/---

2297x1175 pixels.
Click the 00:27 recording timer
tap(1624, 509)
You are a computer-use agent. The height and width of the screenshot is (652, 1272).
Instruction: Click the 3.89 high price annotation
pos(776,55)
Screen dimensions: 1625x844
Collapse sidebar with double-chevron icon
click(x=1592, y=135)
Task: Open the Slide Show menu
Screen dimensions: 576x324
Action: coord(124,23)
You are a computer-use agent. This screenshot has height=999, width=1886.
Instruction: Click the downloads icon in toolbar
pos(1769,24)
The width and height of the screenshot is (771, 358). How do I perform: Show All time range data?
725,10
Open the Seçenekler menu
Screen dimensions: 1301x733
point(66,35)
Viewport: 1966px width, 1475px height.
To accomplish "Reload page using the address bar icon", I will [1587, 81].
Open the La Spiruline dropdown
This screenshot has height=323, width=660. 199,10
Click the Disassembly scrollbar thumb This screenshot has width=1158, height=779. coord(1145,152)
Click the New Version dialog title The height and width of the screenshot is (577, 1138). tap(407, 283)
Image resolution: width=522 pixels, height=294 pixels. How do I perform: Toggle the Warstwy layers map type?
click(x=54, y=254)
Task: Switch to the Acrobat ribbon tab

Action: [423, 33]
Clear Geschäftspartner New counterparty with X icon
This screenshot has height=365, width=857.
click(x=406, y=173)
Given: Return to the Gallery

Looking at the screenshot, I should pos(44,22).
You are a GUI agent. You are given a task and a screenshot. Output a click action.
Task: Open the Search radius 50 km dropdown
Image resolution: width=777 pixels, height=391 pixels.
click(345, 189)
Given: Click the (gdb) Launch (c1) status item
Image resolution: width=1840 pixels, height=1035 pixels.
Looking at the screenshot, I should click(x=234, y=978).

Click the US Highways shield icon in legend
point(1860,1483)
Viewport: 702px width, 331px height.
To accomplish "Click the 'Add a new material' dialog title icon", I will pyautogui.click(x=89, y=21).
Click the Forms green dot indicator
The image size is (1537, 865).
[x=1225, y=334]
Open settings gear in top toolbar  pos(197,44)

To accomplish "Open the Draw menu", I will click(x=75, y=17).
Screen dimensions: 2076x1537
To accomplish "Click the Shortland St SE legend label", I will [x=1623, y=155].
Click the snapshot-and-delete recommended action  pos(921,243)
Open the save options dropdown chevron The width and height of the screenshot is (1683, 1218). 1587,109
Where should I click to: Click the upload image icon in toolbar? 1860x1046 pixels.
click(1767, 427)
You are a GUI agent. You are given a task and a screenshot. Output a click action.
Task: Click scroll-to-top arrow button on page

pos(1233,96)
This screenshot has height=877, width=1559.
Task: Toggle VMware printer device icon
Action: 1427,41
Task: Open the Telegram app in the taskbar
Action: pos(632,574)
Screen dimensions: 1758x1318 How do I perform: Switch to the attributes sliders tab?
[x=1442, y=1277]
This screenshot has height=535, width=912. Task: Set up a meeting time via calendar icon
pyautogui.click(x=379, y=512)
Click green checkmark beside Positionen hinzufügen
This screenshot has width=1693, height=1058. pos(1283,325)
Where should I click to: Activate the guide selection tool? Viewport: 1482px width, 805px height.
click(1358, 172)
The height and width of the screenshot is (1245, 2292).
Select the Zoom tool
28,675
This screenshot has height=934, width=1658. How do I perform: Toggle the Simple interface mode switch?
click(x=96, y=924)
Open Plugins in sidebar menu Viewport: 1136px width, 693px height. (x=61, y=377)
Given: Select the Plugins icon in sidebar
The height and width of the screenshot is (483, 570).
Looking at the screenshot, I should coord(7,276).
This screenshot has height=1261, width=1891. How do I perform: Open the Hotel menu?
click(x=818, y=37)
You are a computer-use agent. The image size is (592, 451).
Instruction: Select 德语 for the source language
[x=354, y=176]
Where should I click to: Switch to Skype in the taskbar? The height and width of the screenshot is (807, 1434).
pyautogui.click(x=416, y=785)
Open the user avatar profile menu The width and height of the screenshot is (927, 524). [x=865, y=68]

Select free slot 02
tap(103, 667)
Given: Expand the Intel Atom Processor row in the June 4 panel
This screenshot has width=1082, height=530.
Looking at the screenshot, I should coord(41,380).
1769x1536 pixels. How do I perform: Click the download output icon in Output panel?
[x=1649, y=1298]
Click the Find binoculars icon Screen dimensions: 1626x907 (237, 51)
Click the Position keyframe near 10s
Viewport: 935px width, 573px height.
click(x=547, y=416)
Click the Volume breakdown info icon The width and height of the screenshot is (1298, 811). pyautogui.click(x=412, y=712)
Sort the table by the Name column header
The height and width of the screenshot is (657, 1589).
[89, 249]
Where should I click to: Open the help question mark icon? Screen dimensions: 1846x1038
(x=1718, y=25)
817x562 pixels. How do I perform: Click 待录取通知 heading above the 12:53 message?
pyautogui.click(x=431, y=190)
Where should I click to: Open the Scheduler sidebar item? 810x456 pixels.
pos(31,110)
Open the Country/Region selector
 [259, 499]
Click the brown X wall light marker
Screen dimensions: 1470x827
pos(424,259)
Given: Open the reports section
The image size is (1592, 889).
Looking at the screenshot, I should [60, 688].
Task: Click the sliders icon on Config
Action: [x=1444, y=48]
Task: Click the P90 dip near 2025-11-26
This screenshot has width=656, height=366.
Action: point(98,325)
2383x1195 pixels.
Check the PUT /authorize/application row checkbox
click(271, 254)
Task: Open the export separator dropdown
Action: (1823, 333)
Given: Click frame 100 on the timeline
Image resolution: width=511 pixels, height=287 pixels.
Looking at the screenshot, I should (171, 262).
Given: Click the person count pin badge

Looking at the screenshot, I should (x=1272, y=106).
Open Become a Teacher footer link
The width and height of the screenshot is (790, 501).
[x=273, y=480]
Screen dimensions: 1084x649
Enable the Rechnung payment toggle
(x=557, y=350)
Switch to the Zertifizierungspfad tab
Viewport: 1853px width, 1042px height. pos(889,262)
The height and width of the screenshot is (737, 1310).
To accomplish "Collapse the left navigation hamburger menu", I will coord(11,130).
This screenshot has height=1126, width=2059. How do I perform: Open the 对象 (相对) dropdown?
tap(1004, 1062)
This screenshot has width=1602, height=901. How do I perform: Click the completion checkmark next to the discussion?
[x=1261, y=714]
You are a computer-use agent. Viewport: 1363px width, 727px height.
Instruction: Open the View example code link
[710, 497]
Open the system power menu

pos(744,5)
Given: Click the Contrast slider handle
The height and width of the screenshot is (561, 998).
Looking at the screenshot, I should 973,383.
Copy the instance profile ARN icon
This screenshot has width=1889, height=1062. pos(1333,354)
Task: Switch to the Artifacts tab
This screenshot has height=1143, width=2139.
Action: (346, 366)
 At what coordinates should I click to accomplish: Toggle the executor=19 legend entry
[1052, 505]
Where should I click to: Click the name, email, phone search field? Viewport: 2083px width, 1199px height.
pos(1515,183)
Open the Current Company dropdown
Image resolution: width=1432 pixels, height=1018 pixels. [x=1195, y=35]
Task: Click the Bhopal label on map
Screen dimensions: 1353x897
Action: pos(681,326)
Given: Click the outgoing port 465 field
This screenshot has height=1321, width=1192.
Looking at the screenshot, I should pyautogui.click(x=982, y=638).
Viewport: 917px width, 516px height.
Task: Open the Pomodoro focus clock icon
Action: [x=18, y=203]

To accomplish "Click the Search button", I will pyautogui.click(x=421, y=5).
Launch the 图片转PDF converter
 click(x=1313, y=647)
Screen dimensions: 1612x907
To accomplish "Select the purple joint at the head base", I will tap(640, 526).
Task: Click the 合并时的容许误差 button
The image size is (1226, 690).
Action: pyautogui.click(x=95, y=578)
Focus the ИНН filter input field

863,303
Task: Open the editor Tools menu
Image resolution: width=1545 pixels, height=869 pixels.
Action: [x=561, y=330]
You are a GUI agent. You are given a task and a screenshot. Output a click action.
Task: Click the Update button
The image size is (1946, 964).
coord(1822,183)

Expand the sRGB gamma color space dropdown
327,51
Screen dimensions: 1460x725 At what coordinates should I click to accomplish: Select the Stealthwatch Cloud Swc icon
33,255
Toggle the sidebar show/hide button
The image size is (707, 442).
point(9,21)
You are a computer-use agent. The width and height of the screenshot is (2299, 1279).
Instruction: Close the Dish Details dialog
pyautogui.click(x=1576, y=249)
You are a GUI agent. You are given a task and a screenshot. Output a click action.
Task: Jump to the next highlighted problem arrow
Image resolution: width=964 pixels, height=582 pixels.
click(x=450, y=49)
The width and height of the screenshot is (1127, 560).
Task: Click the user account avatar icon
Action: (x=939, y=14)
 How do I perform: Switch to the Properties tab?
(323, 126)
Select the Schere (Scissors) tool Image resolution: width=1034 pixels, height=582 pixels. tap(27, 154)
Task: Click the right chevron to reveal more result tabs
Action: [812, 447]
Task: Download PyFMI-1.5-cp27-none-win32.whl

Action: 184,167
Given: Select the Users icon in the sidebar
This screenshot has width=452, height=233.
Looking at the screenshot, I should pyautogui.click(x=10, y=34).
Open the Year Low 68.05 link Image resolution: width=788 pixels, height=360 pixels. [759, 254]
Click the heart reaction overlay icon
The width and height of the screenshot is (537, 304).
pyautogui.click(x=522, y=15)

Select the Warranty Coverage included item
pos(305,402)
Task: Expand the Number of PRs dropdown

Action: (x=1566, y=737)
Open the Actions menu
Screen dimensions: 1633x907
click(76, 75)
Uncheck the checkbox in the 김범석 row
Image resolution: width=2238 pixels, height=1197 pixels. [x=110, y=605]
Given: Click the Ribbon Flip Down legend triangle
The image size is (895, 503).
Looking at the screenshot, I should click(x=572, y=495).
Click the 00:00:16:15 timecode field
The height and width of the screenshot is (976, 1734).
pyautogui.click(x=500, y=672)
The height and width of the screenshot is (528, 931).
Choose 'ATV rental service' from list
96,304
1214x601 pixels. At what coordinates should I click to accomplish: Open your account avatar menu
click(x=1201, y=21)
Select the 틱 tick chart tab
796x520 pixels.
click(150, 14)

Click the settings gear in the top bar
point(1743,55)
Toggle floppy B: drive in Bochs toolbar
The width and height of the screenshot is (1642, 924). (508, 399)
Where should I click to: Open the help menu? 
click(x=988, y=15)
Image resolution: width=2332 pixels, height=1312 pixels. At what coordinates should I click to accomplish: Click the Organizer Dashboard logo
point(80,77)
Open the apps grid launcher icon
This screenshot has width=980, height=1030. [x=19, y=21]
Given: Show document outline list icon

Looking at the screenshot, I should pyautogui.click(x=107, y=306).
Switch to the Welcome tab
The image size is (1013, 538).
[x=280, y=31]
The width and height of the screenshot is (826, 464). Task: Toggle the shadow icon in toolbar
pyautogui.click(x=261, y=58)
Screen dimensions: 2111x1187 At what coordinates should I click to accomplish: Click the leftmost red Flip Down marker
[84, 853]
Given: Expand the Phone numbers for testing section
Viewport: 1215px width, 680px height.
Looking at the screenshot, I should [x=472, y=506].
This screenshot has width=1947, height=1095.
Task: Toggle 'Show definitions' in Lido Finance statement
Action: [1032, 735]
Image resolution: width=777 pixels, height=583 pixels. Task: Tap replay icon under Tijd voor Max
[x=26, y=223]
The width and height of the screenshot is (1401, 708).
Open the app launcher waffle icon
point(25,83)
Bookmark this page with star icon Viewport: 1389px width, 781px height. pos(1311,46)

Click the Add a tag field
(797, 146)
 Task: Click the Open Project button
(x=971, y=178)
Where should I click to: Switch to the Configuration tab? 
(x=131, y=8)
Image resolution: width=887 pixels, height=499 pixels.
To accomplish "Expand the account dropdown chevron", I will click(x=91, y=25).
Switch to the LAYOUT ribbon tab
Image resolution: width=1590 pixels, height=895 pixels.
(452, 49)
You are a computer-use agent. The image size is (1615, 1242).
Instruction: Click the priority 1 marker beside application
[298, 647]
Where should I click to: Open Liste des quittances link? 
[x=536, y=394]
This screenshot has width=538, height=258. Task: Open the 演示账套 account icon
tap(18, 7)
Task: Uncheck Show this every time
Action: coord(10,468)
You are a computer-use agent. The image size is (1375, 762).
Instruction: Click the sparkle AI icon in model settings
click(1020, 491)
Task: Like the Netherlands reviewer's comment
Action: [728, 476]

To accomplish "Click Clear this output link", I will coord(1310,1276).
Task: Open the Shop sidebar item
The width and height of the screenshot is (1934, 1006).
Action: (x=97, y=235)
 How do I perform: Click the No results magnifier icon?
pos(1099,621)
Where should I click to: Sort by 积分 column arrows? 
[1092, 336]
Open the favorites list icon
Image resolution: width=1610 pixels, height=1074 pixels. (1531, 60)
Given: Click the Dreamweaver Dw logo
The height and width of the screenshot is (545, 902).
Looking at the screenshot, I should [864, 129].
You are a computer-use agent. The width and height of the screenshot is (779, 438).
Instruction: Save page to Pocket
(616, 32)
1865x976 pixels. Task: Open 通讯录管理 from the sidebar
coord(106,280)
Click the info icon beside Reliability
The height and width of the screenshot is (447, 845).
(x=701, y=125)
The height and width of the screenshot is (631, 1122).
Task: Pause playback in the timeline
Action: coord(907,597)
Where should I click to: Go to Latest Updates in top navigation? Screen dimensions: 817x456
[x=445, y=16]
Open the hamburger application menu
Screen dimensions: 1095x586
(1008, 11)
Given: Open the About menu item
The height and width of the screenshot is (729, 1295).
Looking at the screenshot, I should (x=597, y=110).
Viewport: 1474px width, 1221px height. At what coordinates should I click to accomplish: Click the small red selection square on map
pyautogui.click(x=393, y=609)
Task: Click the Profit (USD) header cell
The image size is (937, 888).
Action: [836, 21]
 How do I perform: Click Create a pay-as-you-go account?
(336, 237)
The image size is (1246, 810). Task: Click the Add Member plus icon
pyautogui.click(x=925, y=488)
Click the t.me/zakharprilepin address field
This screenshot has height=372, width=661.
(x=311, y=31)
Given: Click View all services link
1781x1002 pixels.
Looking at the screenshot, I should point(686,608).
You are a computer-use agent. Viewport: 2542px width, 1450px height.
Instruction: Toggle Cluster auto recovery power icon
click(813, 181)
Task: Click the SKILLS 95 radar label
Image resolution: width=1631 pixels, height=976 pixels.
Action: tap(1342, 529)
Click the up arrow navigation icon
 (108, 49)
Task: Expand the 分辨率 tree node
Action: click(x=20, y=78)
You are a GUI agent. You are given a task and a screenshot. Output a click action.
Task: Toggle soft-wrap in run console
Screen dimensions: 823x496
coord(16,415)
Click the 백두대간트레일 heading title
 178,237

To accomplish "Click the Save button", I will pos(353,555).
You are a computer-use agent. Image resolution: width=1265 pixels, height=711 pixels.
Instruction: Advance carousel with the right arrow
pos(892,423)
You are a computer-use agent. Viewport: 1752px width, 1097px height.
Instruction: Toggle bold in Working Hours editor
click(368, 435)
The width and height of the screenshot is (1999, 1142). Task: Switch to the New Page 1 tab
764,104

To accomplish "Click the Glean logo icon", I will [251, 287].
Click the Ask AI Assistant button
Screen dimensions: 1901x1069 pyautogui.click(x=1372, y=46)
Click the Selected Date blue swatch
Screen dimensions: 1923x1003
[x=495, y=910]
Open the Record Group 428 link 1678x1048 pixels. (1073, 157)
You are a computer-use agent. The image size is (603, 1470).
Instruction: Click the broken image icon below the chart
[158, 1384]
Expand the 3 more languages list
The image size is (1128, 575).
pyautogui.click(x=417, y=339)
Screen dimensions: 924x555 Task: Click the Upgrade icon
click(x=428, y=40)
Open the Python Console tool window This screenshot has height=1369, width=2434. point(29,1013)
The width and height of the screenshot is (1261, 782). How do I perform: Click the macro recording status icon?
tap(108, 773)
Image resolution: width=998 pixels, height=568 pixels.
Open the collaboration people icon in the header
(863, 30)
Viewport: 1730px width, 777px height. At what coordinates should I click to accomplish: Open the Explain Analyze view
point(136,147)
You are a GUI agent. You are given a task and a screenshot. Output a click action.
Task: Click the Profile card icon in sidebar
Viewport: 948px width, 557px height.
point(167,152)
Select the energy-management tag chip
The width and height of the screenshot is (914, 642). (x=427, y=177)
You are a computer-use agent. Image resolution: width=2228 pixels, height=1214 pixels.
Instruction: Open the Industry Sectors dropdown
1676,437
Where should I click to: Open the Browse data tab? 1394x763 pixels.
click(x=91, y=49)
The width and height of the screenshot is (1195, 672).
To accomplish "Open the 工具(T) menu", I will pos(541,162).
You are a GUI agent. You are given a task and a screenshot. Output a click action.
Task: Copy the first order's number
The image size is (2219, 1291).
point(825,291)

\---

Out of the records above, pull each line containing the word "will".

To accomplish "Reload page using the address bar icon", I will [1587, 81].
To accomplish "Click the 'Add a new material' dialog title icon", I will pyautogui.click(x=89, y=21).
To accomplish "Open the Draw menu", I will click(x=75, y=17).
To accomplish "Click the Shortland St SE legend label", I will [x=1623, y=155].
To accomplish "Collapse the left navigation hamburger menu", I will coord(11,130).
To accomplish "Click the Search button", I will pyautogui.click(x=421, y=5).
To accomplish "Select the purple joint at the head base", I will tap(640, 526).
To accomplish "Expand the account dropdown chevron", I will click(x=91, y=25).
To accomplish "Click Clear this output link", I will coord(1310,1276).
To accomplish "Click the Save button", I will pos(353,555).
To accomplish "Click the Glean logo icon", I will [251, 287].
To accomplish "Open the 工具(T) menu", I will pos(541,162).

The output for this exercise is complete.